▸ **What you have to do**: Of all the lines in these entries, count those that contain "with" and give only the total.

[Records from a collection]
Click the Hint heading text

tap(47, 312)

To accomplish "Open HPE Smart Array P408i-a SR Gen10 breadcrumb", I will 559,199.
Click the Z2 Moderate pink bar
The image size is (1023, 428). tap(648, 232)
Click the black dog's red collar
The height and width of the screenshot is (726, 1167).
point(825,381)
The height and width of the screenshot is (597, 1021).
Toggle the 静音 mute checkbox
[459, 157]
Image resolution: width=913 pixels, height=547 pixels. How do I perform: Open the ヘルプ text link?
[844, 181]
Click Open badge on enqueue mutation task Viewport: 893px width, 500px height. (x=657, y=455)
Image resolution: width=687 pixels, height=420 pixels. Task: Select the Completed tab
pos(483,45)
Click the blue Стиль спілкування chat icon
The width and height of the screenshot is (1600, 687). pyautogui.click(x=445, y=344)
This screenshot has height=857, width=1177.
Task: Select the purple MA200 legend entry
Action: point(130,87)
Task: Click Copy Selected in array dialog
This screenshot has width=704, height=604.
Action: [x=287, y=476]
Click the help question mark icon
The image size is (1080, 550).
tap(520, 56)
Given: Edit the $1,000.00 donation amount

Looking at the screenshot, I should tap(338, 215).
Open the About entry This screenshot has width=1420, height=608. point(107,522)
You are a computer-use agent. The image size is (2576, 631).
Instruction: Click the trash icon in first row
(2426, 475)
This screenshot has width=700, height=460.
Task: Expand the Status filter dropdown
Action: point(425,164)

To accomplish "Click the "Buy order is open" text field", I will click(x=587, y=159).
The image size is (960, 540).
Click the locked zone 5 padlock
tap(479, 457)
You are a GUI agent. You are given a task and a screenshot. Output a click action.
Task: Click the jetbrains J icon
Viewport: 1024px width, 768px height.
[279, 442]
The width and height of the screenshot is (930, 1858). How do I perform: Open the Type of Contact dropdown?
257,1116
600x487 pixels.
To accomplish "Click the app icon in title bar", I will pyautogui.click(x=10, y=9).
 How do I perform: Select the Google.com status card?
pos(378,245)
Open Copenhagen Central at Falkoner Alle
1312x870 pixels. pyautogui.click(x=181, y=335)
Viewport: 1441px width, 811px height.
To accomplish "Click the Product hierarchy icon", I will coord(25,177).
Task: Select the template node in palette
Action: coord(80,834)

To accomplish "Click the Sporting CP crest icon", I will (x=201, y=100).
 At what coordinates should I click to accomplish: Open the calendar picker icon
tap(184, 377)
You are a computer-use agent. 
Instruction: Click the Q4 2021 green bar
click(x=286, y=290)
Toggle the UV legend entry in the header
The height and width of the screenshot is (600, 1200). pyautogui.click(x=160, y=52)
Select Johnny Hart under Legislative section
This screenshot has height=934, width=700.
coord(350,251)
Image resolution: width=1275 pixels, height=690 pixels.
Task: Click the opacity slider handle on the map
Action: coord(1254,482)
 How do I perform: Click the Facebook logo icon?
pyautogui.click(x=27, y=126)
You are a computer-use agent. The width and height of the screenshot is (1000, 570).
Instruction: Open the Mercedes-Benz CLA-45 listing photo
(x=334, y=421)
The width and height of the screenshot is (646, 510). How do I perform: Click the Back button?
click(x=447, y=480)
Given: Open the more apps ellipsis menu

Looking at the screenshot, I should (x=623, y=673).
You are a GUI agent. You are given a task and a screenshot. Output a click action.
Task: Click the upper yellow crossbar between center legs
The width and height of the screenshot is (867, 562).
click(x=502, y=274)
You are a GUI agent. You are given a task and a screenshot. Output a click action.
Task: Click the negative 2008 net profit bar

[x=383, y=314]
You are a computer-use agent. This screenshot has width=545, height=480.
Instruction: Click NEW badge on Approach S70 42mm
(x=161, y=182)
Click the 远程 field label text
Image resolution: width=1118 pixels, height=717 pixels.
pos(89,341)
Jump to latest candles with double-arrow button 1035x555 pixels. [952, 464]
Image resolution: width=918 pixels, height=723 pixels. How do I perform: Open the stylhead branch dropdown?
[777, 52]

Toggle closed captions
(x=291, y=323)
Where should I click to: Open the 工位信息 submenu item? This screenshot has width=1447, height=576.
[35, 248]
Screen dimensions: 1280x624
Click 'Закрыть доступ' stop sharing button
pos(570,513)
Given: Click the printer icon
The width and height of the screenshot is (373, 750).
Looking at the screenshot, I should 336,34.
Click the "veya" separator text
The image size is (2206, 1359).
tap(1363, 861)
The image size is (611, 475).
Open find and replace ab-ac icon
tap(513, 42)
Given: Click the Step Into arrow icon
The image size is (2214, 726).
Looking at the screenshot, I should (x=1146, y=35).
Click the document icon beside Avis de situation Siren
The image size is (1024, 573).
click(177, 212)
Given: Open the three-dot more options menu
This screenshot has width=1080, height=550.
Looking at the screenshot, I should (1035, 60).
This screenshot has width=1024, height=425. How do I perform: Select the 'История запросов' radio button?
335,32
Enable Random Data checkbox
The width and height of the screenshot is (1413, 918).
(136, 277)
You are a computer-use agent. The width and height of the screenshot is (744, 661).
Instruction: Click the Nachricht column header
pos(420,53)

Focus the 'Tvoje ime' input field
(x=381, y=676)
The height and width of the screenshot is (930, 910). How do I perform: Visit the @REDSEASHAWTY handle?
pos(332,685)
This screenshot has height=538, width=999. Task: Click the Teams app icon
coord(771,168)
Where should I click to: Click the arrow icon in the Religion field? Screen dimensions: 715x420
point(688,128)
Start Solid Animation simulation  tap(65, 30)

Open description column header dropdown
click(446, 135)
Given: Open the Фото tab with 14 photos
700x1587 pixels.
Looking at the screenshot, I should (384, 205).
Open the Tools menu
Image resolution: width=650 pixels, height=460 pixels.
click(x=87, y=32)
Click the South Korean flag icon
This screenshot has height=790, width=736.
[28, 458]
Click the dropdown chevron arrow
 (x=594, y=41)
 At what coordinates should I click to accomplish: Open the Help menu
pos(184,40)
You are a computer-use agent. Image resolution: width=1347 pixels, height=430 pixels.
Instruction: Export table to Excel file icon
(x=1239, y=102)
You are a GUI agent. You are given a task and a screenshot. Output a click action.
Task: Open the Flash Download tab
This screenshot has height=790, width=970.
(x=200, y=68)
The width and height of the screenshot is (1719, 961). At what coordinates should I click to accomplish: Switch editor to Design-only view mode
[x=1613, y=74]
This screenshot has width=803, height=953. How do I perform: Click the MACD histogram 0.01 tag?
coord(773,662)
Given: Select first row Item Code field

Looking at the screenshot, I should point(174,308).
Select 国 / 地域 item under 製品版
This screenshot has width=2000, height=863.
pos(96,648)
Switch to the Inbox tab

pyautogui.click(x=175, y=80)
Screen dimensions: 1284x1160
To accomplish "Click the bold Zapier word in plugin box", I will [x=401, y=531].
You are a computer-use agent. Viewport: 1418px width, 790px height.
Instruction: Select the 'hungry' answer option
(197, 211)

▸ **Response area**: 2